Track these four things:
– Direct messages and inquiries from social media
– Phone calls or form submissions where the prospect mentions a social platform
– New clients booked in the last 30 days who found you on social
– Cost per new client when you’re running ads
The simplest tracking system is a spreadsheet. Every time someone calls, books, or messages, ask “How did you hear about us?” Write down the answer. After 90 days, you’ll know exactly which platforms produced clients and which were a waste of time. That’s the data that drives decisions.
For more on running the rest of your business with the same financial discipline, see how to increase your cleaning business profit.
Don’t Forget the Most Powerful Channel of All
Word of mouth still beats every social media platform combined for cleaning businesses. Your social posts can support it, but they can’t replace it. Every social channel works better when your existing clients are actively recommending you. According to Pew Research, most adults use social media to ask their personal networks for recommendations, not to discover new brands cold. That means your job on social media is to make existing clients want to talk about you, then make it easy for them to do it.
A simple ask after a great clean (“If you have a minute, would you mind tagging us in a story or leaving a quick recommendation in your neighborhood group?”) creates more inbound work than a month of polished posts. Pair that with a deliberate word-of-mouth referrals strategy and you have something that compounds.
Frequently Asked Questions
How do I market my cleaning business on social media when I don’t have time?
If you want to know how to market a cleaning business on social media without burning out, start with five minutes a day of documentation, not creation. Take a quick before and after photo on every job, post it the same evening, and skip everything else. Three real posts a week beats elaborate content you can’t sustain. As your routine gets easier, layer in Stories, Reels, and a posting schedule.
What social media platform is best for a cleaning business?
For most residential cleaning businesses, Facebook plus Nextdoor wins. Both have local audiences ready to book. For commercial cleaning, lean into LinkedIn and Google Business Profile. Instagram is a strong second for residential brands that lean visual or premium. TikTok is a bonus channel only if you genuinely enjoy making short videos.

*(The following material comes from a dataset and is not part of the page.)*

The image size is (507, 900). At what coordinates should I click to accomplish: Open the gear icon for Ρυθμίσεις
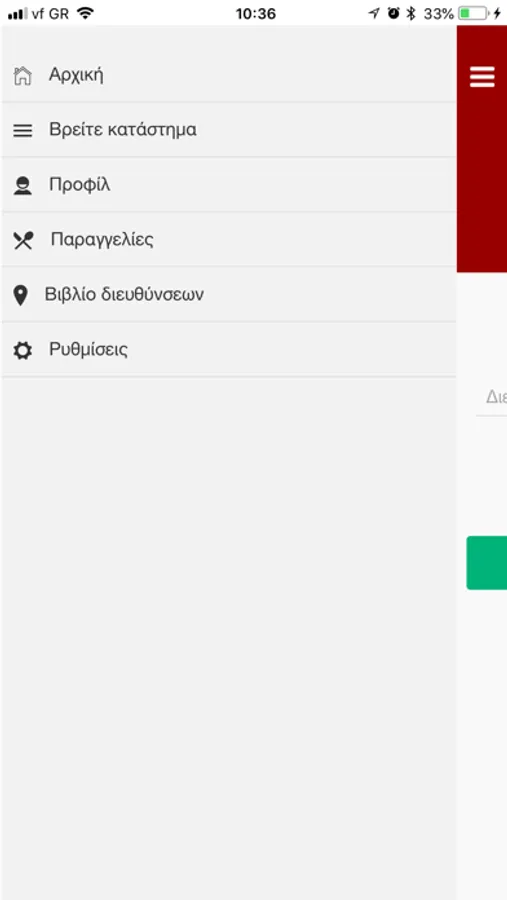pyautogui.click(x=22, y=350)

How often should a cleaning business post on social media?
Three posts per week on your primary platform is the minimum that drives results. Five to seven posts per week is ideal. The exact schedule matters less than consistency. Pick a cadence you can hold for at least 90 days before judging whether a platform is working.
Do Facebook ads work for cleaning businesses?

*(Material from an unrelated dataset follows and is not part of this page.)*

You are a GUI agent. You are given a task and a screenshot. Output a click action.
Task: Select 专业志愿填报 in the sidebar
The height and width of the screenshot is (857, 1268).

They can, but only after you’ve tested organic content first. Boost posts that already generated inquiries, target by zip code, and start with a $5 to $15 daily budget. Track cost per new client. If your ad spend isn’t producing real bookings within 30 days, pause and rework the offer or the targeting.
Can social media help me hire cleaners as well as find clients?
Yes, and most owners miss this. Posts that show your team, your culture, and your training work double duty. They attract clients who like what they see and cleaners who want to work somewhere good. Use social channels alongside JaniJobs to build a recruiting funnel, not just a sales funnel.
Bringing It All Together
Cleaning business social media marketing works when you treat it as a tool, not a project. Document what already happens. Post on the platforms where your local clients hang out, mostly Facebook and Nextdoor. Use Instagram and Google Business Profile to build long-term trust. Skip TikTok unless you love it. Track what produces clients, drop what doesn’t, and remember that the goal is bookings, not engagement. Do that for 90 days and you’ll know exactly what’s working in your market.
The cleaning businesses winning at social media in 2026 aren’t the most polished. They’re the most consistent and the most local. Start there, and let the rest grow from real client work and real cleaner recruitment, both supported by the same simple posts.